Bermain yang dimaksudkan disini adalah bersentuhan dengan dunia nyata. Apapun itu, baik interaksi sosial atau sekedar melihat pemandangan alam. Bermain yang dapat membuka cakrawala lingkungan sekitar. Kalau dalam bahasa arab bisa diistilahkan dengan silaturrahmi.

Gus Dur*) – Presiden RI IV- adalah salah satu tokoh yang senang bersilaturrahmi. Baik itu antar agama, hingga lintas agama. Baik itu antar suatu keilmuan (diskusi dengan ahli bidang tertentu) hingga “silaturrahmi” dengan lintas keilmuwan beliau. Maka tak heran beliau –menurut beberapa orang- orang jenius, tahu banyak seperti dunia seni, sastra, sepakbola, dan lain-lain.

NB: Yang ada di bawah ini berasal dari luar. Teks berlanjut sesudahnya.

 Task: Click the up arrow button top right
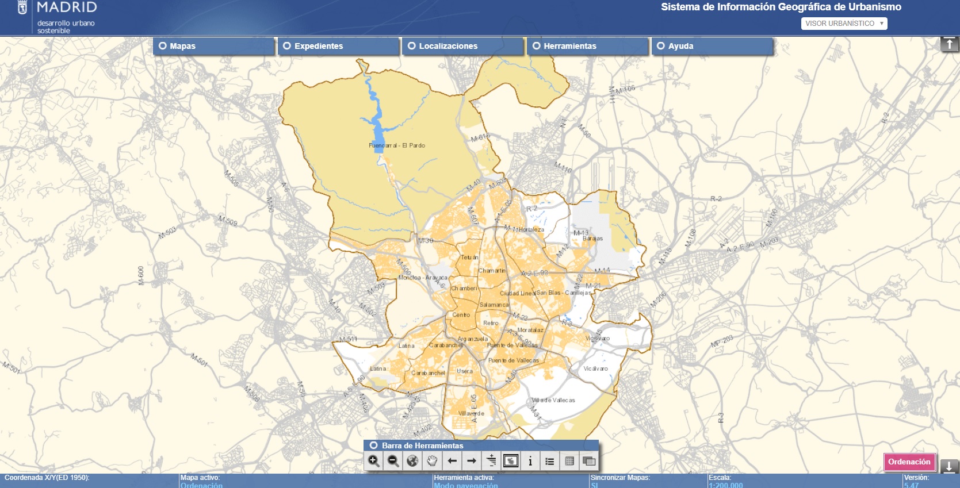[x=949, y=44]
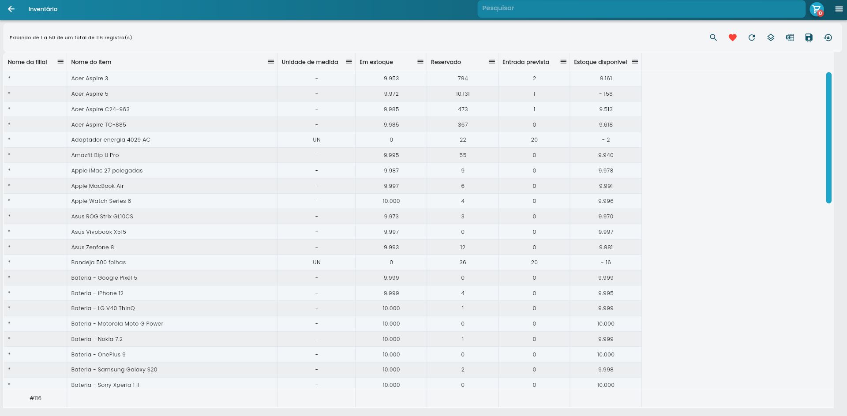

“Bermain” bisa dalam bentuk “berselancar” di dunia maya. Namun, yang penulis tekankan disini adalah “bermain” di dunia nyata. “Bermain” apapun yang dapat membuka cakrawala pikiran. “Bermain” sebagaimana kebutuhan naluriah makhluq Tuhan yang bernama manusia yang berlingkungan sosial.

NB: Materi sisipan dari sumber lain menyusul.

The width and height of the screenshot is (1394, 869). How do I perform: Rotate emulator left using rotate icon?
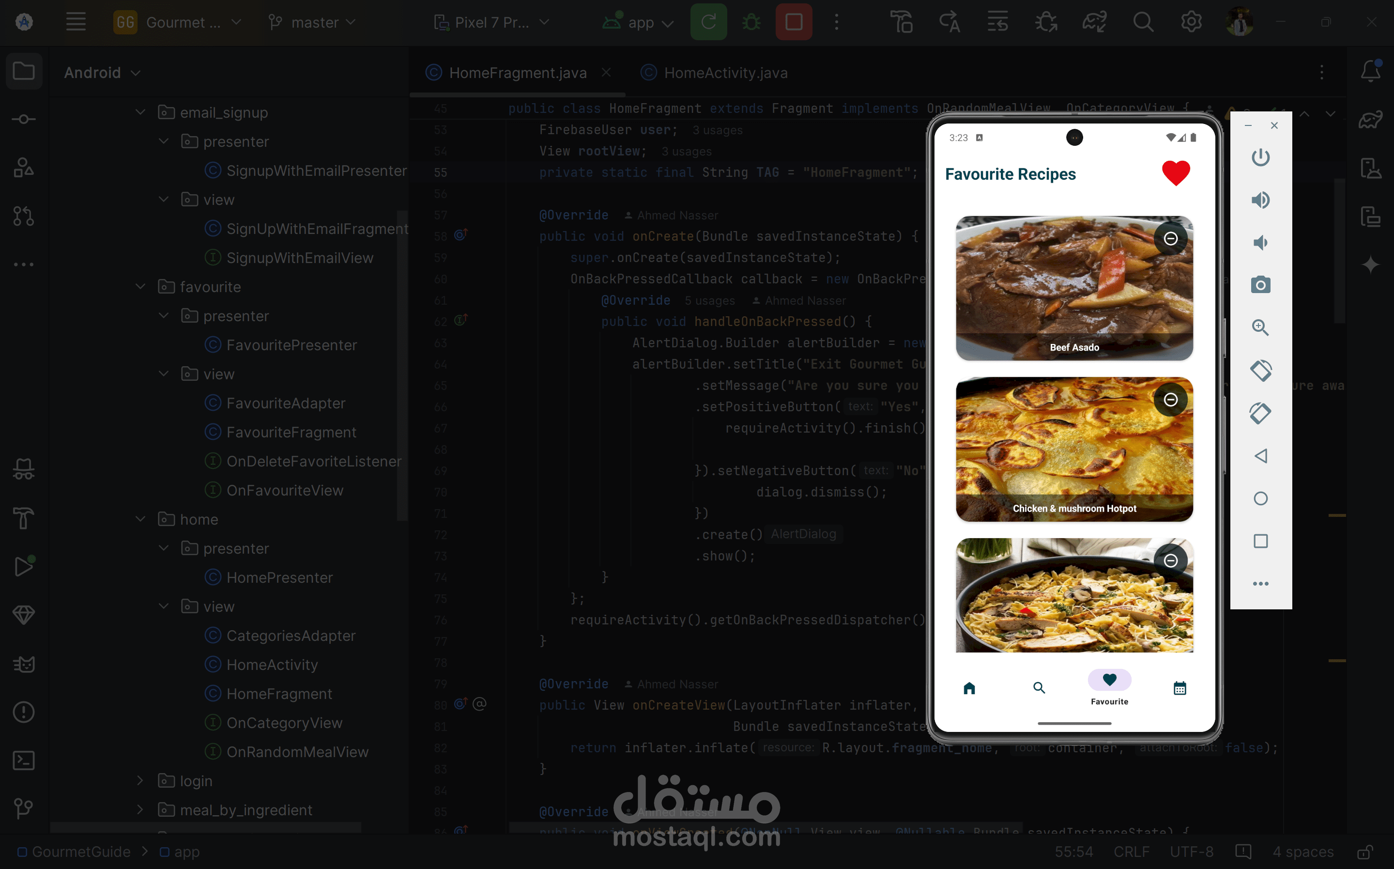click(x=1260, y=371)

Penulis –meniru-niru atau terinspirasi gerakan ayo mengaji / ayo mondok – mengusulkan suatu ide gerakan #Ayo”bermain”. Setidaknya, kegiatan silaturrahmi sederhana atau “bermain” tersebut dapat mengimbangi keberadaan gadget yang semakin tahun semakin canggih, yang kecanggihan tersebut terkadang membuat lupa diri seseorang. Dan juga menjadi hal yang penting dan perlu mendapat perhatian bagi para orang tua untuk membiarkan atau bahkan menyuruh anaknya untuk sesekali “bermain” atau juga bermain sebagaimana anak-anak kecil lakukan di jaman gadget masih langka.

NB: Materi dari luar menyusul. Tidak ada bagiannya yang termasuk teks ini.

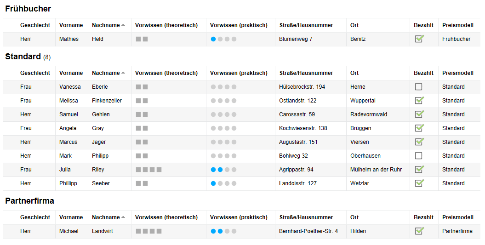Click theoretical knowledge rating squares for Julia Riley
485x245 pixels.
tap(148, 170)
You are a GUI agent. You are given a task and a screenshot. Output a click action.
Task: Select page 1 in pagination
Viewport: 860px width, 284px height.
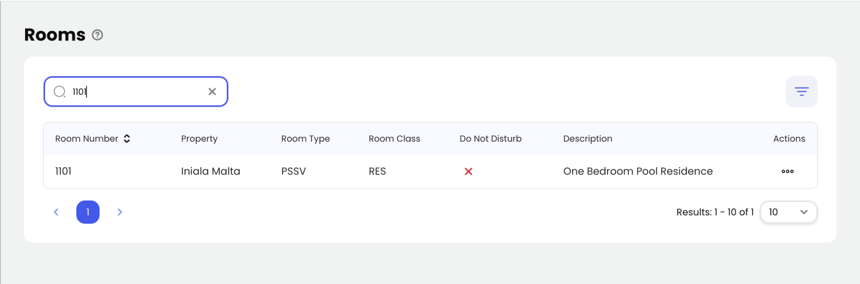coord(88,212)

Pada dasarnya Meme internet – terutama gambar dan foto dengan beberapa kalimat sederhana – adalah hanya salah satu contoh hal yang mudah tersebar di dunia internet, terutama media sosial. Kata-kata dalam meme yang terkadang menimbulkan efek persuasif dan provokasif perlu disikapi secara cerdas dan bijak oleh masing-masing pengguna media sosial. Meskipun pada akhirnya semua hal tergantung pada diri sendiri, namun tetap perlu ada suatu kesadaran kolektif yang ditumbuhkan. Dan yang pasti perlu diusahakan.

Wallahu a’alm,

 

*) Pada tulisan ini, penulis mengikuti pendapat bahwa Gus Dur adalah ahli agama.